December 2025
Oolong – the art of the in-between
Most people are familiar with green and black tea, even if the details are often a little unclear. But oolong? To understand what this special tea is all about, let’s first clarify the basics.
A question of oxidation
As explained in our previous tea article, the tea plant, Camellia sinensis, is the source of all teas. Once the young leaves have been harvested, they can be used to produce all types of tea.
When the leaf is rolled after harvesting, the plants liquid components are released and begin to oxidize when exposed to air. The leaf turns dark and the plant substances which determine the teas flavor change. Once oxidation is complete, we obtain black tea.
However, if the tea leaves are treated with heat after harvesting, this destroys the mechanism that causes the leaf to oxidize.
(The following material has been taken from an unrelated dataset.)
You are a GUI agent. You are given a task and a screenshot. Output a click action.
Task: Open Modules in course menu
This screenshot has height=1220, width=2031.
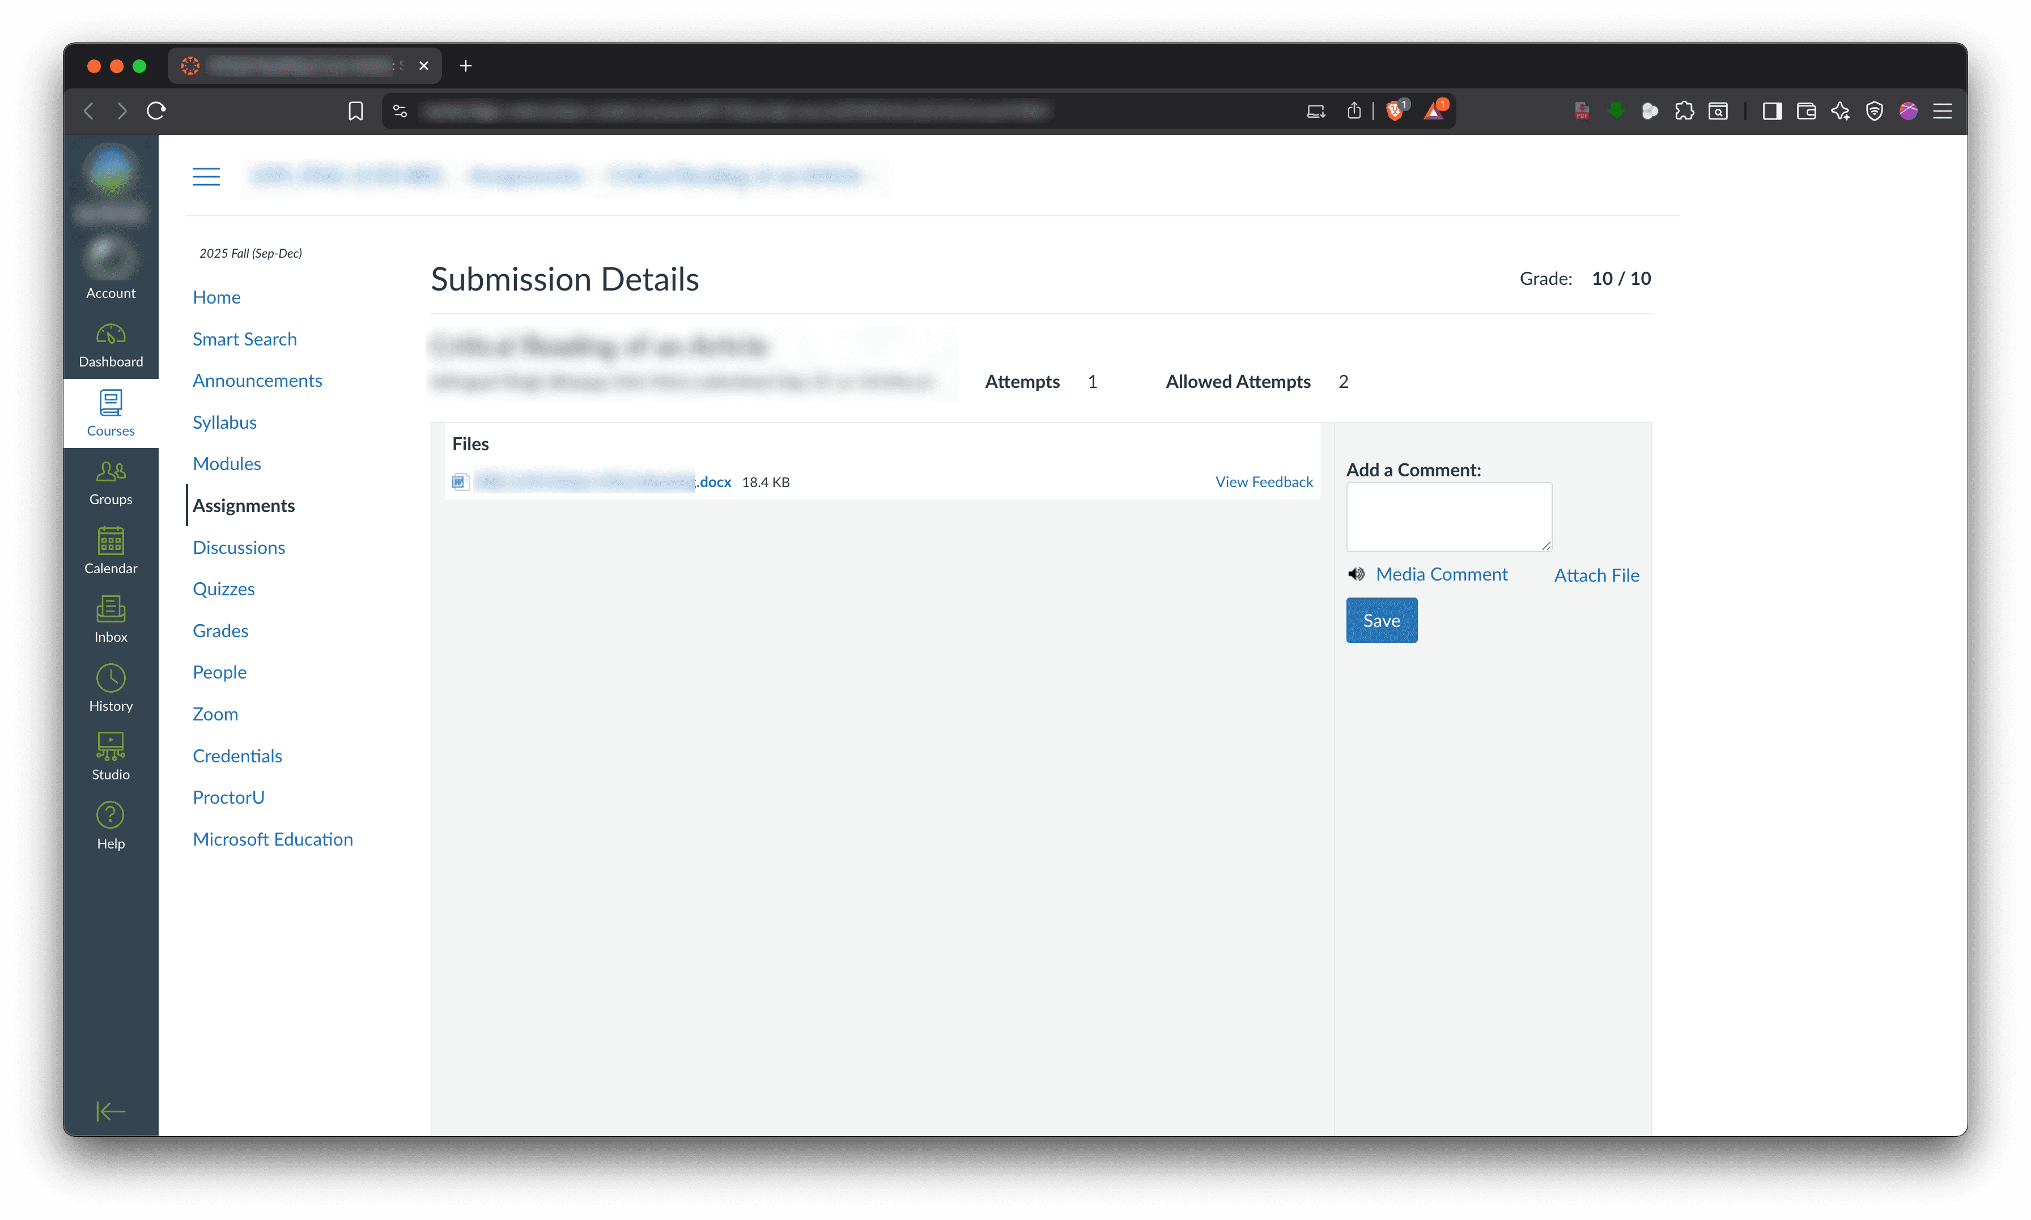coord(226,464)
This is how we obtain green tea.
A spectrum of enjoyment
Not oxidized means green, fully oxidized means black – so far, so good. But what happens when tea is allowed to oxidize a little, but this process is stopped before it turns into black tea? The answer is oolong.
This term describes a spectrum of oxidation stages between green and black tea, offering enormous variety. On the green side of the spectrum are gentle and floral notes. On the darker side are nutty and fruity aromas.
A rich and impressive tradition of craftsmanship that invites you to taste and marvel.